Nuit des idées : le bien et le mal - ảnh 1
Photos : Nha Nam

Vous n’êtes ni dans une salle de spectacle, ni dans une salle de conférence, ni dans un amphithéâtre, mais dans un café, un café philo, un endroit où on échange des idées. Partout dans le monde, en ce moment même, et pendant toute la deuxième quinzaine de janvier, les Institut français organisent une nuit des idées qui consiste à inviter des scientifiques, des auteurs, des artistes à débattre sur des sujets qui préoccupent notre société contemporaine. Le thème choisi pour cette première Nuit des idées au Vietnam : le bien et le mal.
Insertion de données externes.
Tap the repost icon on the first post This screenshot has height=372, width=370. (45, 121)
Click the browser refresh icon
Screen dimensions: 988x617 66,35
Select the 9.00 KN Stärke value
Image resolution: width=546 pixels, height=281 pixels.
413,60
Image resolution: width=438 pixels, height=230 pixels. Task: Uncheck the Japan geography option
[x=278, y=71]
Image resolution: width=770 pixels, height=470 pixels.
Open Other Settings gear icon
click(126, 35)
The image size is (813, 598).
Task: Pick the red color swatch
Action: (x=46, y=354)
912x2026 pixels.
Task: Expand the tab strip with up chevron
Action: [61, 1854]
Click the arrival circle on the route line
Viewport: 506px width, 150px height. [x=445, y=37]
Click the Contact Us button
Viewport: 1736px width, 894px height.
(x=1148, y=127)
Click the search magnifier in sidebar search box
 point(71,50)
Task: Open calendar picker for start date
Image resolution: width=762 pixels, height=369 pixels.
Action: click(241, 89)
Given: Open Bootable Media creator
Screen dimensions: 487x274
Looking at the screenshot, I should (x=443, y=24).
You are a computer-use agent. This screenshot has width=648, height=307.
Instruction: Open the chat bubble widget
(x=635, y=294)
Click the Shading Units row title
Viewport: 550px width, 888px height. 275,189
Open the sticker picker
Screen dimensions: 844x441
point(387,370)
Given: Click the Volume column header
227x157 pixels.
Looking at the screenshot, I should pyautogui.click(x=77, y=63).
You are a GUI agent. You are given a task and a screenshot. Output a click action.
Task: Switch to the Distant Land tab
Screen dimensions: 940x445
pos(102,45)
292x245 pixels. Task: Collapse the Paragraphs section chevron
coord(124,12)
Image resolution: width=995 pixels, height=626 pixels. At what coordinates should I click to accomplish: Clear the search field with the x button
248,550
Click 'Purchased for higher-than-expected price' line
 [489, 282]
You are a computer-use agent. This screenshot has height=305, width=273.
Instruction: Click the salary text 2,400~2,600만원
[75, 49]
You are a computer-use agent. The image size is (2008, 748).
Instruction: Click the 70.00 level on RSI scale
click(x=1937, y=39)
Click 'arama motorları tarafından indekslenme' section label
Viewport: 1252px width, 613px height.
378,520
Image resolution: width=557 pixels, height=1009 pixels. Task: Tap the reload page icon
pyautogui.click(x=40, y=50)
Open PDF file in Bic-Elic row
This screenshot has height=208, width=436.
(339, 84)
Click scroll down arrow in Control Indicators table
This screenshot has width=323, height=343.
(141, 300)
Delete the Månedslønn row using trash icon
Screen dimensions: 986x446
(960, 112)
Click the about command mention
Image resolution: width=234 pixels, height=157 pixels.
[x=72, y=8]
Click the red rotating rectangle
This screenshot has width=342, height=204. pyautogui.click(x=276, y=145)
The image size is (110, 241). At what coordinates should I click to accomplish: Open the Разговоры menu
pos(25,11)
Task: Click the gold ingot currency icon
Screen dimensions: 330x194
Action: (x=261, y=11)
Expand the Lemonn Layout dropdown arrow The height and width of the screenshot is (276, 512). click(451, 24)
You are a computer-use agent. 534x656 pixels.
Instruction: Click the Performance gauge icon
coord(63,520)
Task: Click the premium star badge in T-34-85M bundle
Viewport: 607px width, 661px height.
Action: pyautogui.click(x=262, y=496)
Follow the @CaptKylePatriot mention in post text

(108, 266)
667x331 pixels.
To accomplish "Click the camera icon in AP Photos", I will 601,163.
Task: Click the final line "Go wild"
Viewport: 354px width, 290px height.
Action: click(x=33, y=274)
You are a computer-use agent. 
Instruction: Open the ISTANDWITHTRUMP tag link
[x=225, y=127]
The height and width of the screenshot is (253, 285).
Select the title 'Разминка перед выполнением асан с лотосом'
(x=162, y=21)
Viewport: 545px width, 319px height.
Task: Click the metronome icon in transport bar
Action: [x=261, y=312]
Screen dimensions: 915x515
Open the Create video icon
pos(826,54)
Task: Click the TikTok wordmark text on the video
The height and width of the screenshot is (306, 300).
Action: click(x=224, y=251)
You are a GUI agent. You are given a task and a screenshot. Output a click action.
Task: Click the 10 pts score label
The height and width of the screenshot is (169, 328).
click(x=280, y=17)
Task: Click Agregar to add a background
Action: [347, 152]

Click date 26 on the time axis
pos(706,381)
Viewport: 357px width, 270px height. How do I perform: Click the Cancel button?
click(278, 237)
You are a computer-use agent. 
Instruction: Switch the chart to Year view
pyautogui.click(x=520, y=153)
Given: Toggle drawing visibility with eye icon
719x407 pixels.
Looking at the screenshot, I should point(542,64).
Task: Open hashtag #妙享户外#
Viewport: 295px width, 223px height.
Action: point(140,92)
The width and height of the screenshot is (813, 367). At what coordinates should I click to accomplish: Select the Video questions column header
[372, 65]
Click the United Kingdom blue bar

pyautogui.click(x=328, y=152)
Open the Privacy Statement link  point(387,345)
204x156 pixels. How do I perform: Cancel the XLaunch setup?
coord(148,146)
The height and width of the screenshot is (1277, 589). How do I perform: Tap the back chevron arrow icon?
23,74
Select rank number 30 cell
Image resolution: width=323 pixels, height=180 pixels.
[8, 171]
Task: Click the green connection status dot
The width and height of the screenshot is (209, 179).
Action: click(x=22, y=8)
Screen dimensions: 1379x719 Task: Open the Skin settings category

Colas Duflo, professeur à l’Université de Paris Ouest Nanterre La Défense, aborde d’abord, à travers la philosophie et la littérature, l’histoire de la pensée morale du 18ème siècle et le sens du message des Lumières, aujourd’hui :

« On peut dire qu’il y a deux traditions sur le bien et le mal. L’une pense qu’il y a du bien et du mal en soi, indépendamment de nous, et donc c’est du bien et du mal absolus, devant quoi tout doit céder. La première tradition se trouverait, par exemple, chez Platon et dans la pensée qui en découle, le bien existe, il est du côté de l’être, de Dieu, il est comme le soleil qui donne vie et qui fait couler sa lumière sur nous, et nous devons nous tourner vers lui. Et le mal aussi. On voit très bien comment cette tradition donne lieu à toute une culture, dans la littérature et dans les arts. A cette tradition dominante dans la culture occidentale, va s’opposer une tradition qu’on peut appeler relativiste. Cette thèse est formulée de manière fameuse par Spinoza, au milieu du 17ème siècle, selon lui, bien et mal ne sont pas des choses qui existeraient en soi ou des propriétés objectives des choses, mais toujours des rapports, des relations que nous formons, des comparaisons que nous faisons. Cette thèse est en rupture avec la pensée chrétienne et va cependant largement circuler, se diffuser de manière plus ou moins clandestine, notamment au 18ème siècle, le siècle des Lumières. Il y a une laïcisation des débats moraux, au sens où de plus en plus de gens admettent que ça n’est pas aux églises instituées de détenir le monopole des valeurs morales, mais c’est l’humanité qui produit des valeurs en fonction de ses besoins. Cette pensée est diffusée dans toute la société qui lit, et c’est cette part de la population qui va fabriquer l’idéologie, qui accompagne la Révolution française. Alors en quoi ça nous donne à penser aujourd’hui ? C’est une leçon qui est, fondamentalement, de tolérance, personne ne devrait pouvoir maltraiter la société au nom de la valeur absolue qui serait supérieure à la société. »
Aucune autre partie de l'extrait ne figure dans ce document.